Antibiotic resistance is likely to jeopardize decades of medical advances, including practices in surgery, neonatology and resuscitation, cancer treatments such as chemotherapy, and organ transplants. It is estimated that antibiotic resistance causes 35,000 deaths per year in the United States, 33,000 in Europe and 5,500 in France. In 2019, it was attributed 1.27 million deaths worldwide.

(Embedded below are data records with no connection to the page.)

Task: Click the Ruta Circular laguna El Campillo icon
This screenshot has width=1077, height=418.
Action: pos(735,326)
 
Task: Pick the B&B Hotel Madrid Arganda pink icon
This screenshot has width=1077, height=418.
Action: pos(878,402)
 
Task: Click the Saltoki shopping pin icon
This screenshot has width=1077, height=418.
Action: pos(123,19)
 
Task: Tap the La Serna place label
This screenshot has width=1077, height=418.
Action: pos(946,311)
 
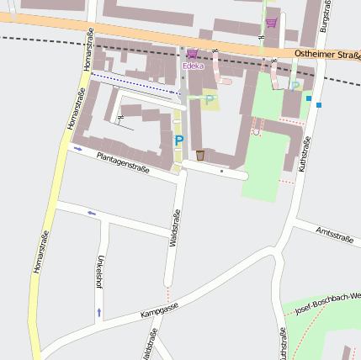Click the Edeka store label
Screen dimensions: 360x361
pyautogui.click(x=193, y=66)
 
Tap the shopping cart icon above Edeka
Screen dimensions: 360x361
pyautogui.click(x=192, y=54)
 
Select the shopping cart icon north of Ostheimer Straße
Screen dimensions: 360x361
pyautogui.click(x=272, y=23)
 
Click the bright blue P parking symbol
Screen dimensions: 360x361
pyautogui.click(x=178, y=141)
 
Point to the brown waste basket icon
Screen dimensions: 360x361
pyautogui.click(x=200, y=156)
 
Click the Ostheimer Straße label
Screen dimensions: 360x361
pyautogui.click(x=327, y=55)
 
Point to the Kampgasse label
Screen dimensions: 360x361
pyautogui.click(x=160, y=312)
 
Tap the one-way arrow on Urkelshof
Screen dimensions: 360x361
pyautogui.click(x=99, y=312)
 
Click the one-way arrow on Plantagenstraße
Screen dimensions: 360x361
pyautogui.click(x=78, y=148)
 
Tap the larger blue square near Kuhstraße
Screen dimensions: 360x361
pyautogui.click(x=319, y=105)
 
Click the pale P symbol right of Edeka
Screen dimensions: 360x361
pyautogui.click(x=210, y=100)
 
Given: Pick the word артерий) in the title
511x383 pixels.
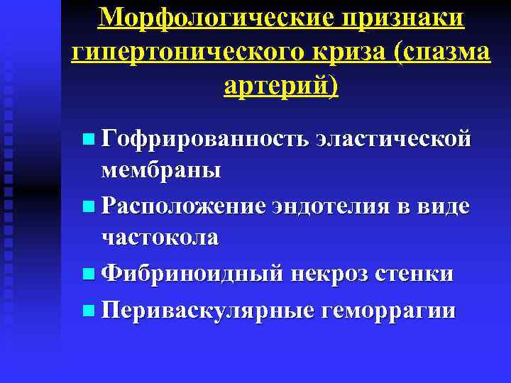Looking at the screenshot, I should coord(281,87).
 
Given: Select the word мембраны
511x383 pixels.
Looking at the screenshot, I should coord(161,171).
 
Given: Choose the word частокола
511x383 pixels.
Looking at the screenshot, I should coord(159,238).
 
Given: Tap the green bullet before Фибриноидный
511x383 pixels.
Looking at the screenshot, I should coord(87,274).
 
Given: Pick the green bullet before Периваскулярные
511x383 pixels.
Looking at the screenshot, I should coord(87,311).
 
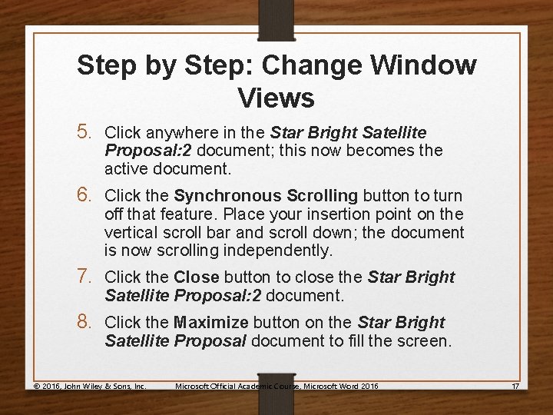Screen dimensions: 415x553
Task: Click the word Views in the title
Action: pos(276,98)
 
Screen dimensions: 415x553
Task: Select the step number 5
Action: pos(88,133)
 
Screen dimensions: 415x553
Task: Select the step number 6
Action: pos(88,195)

Faced with this scourge, the findings of the World Health Organization (WHO) are alarming: “The clinical pipeline for new antimicrobials is dry. » The WHO in 2019 identified only 32 antibiotics in clinical development that meet its list of priority pathogens, of which only 6 were classified as “innovative”. In addition, the international body is alarmed by the shortages of antibiotics affecting countries at all levels of development.

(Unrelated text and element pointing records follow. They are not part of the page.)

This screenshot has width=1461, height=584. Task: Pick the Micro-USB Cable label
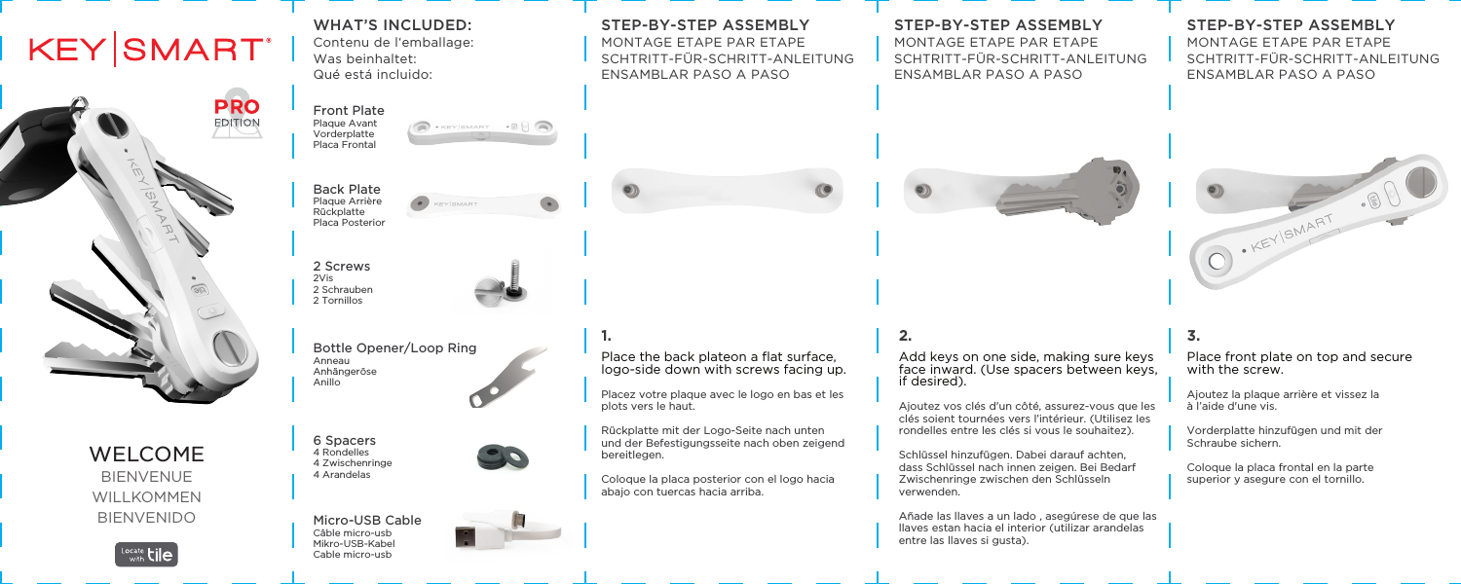coord(366,522)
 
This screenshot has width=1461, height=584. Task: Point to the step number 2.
coord(904,336)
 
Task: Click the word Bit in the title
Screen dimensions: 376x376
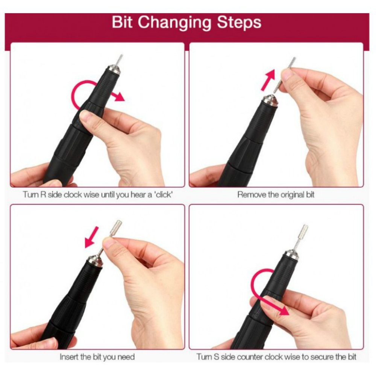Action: click(x=122, y=22)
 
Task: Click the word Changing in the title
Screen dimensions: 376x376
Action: click(x=174, y=23)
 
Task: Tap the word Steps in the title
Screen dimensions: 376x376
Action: click(x=239, y=23)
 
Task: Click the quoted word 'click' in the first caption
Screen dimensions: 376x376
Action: click(x=163, y=194)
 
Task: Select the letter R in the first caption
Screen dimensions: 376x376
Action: click(x=43, y=194)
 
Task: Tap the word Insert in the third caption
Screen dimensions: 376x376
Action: click(x=69, y=357)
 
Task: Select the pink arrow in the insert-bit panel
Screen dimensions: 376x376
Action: click(x=92, y=237)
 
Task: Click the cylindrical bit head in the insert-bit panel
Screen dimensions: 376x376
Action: click(x=116, y=227)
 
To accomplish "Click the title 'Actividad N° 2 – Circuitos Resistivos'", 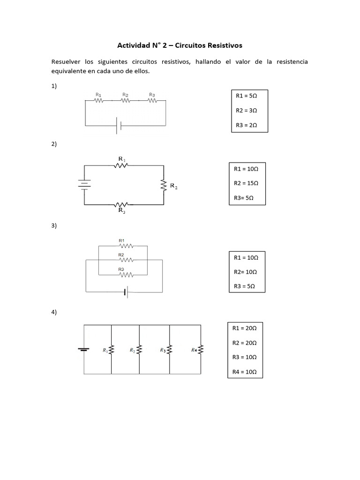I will (x=180, y=45).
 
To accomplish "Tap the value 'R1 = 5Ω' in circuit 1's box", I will (x=247, y=95).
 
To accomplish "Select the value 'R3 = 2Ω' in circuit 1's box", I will (x=247, y=125).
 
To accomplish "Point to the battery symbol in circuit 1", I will (x=119, y=126).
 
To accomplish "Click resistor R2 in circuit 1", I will (x=125, y=100).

Promising tracks abandoned

It is doubtful that the current research and development (R&D) model, based on the financial choices of pharmaceutical multinationals, is able to fully meet the challenges. For example, promising leads in the development of new antibiotics have, in the recent past, been abandoned. Like the one pursued by the firm Achaogen, which had developed, thanks to English and American public and charitable money, a new promising antibiotic in the face of resistance in the treatment of urinary and kidney infections, plazomicine. Despite obtaining a marketing authorization from the Food and Drug Administration, the American regulator, in June 2018, the firm did not attract stock market investors. In 2019, Achaogen, forced into bankruptcy, had to abandon plazomicin, which was never marketed.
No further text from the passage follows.